Nel caso del Finn, barca che ha saputo evolversi nel tempo aggiornando i suoi materiali e tecniche di conduzione, la qualità costruttiva garantita dal libero mercato porta a barche che durano nel tempo, con conseguente ammortamento dei costi. Celebre è il caso di Rita, il Finn con cui Ben Ainslie ha vinto l’Oro nel 2004, 2008 e 2012 restando sempre competitivo al massimo livello, cosa impossibile per uno skiff o un 470.

C’è poi la seaworthiness, ovvero la capacità di navigare in sicurezza e affrontare regate fino a 30 nodi con mare formato in acque aperte. Finn e 470 lo fanno, il Laser e l’RS:X vi si avvicinano, ma 49er e Nacra vengono stoppati molto prima. Le regate in oceano viste a Rio 2016 di Finn e 470, con vento sui 25 nodi e onde di tre metri, sarebbero state impensabili con gli skiff e i Nacra, nonostante l’altissima qualità dei velisti a bordo. Fu uno spettacolo indimenticabile, che proprio World Sailing invece tende a dimenticare spingendo per una vela-spettacolo in acque piatte e vicino a terra, sperando in una copertura televisiva che spesso poi neanche si verifica.

La questione dei pesi, poi, è centrale. Come noto la piramide evolutiva della vela olimpica porta a una stardardizzazione di altezze e pesi ottimale. Tanti cm e tanti kg per ogni classe. Impossibile eccellere se non si rientra in quel range. Ecco come il laserista deve essere tra i 78 e gli 82 kg ed essere alto almeno 180 cm. Come il finnista deve essere tra 94 e 102 Kg da 188 cm in su. O come il timoniere di 470 deve essere tra 60 e 65 kg. Questa, per esempio, è la ragione per cui vi sono due singoli maschili.

Così anche la parte atletica, fondamentale in uno sport olimpico che fa del citius, altius, fortius il suo slogan. Il free pumping adottato da anni ha esaltato il gesto atletico, perfezionato le tecniche di conduzione e migliorato le prestazioni di barche e atleti. E in questo il Finn, barca brutale e potente per definizione, eccelle.

Il CIO tra i suoi input ha dato quello della Gender Equity, ovvero il 50 per cento di uomini e donne, e quello della rappresentazione di tutti i pesi degli atleti. Togliere il singolo per timonieri pesanti (rappresentato nelle ultime 17 Olimpiadi dal Finn) sarebbe un po’ come togliere tutti i lanci dall’atletica leggera.
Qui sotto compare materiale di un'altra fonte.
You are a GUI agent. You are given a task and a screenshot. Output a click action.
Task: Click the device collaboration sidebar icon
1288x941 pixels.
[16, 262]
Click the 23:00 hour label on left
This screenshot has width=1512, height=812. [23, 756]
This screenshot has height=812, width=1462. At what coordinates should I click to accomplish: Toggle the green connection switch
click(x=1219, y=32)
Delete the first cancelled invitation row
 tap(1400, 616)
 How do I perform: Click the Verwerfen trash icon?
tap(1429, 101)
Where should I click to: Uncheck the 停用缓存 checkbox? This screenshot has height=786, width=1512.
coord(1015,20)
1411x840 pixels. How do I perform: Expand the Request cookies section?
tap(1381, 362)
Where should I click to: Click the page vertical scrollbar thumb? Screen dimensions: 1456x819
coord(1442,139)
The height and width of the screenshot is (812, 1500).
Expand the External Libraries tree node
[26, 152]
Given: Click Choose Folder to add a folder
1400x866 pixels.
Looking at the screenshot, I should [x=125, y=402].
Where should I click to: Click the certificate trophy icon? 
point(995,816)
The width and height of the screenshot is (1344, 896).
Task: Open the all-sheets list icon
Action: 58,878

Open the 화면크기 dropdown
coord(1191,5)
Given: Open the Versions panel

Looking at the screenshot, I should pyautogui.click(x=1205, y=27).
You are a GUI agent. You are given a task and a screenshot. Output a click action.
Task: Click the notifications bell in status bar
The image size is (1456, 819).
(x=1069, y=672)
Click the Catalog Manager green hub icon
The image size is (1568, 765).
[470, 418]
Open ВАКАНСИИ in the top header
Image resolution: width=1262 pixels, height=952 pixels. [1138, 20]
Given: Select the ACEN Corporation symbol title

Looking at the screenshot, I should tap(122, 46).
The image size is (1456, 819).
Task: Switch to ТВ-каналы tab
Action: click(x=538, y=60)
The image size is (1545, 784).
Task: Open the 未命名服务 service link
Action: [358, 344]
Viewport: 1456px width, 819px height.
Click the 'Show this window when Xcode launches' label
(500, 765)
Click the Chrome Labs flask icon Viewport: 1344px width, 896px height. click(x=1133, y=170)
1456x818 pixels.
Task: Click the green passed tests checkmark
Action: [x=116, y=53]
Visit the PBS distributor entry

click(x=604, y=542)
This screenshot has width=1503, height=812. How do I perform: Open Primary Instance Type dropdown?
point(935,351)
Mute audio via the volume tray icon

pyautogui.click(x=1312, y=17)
Togliere il 470 sarebbe come togliere il mezzofondo.

Carolina Albano in Laser Radial. Foto Rovatti Studihrad

Per lasciare spazio a una medaglia per il kiteboard e avere il 50 per cento di donne, dei cambiamenti sono comunque necessari. Si continua a parlare di eventuale medaglia offshore con una classe one design, di un 470 o di un 49er misto, di un singolo per timoniere leggere sotto i 65 kg (per essere competitive in Laser Radial occorre pesare tra i 68 e i 72 kg). Più che le ipotesi logiche, però, in World Sailing storicamente conta la lobbying. E qui ogni classe sta muovendo le proprie carte e non è detto che proprio la questione dei monopoli sia la carta che spariglierà il tavolo.

Continuando ad avallare classi monopolistiche in ambito olimpico, World Sailing sarebbe in breach delle normative della Comunità Europea. Le sanzioni possono arrivare sino al 10 per cento del fatturato dell’anno precedente, con scenari catastrofici per la vela olimpica. E il CIO lo sa.

Il Council, di cui fa parte l’italiano Walter Cavallucci, comprende il presidente Kim Andersen, gli altri otto membri del board (tra i sette vicepresidenti c’è anche Torben Grael) e trenta membri regionali. Da loro nei prossimi giorni arriveranno le risposte sul futuro della vela olimpica, decisioni che saranno poi ratificate al Mid Year Meeting del prossimo maggio a Londra. Certo è che non si fa il bene della vela togliendo alla vela la sua storia, come già fu fatto con la Star.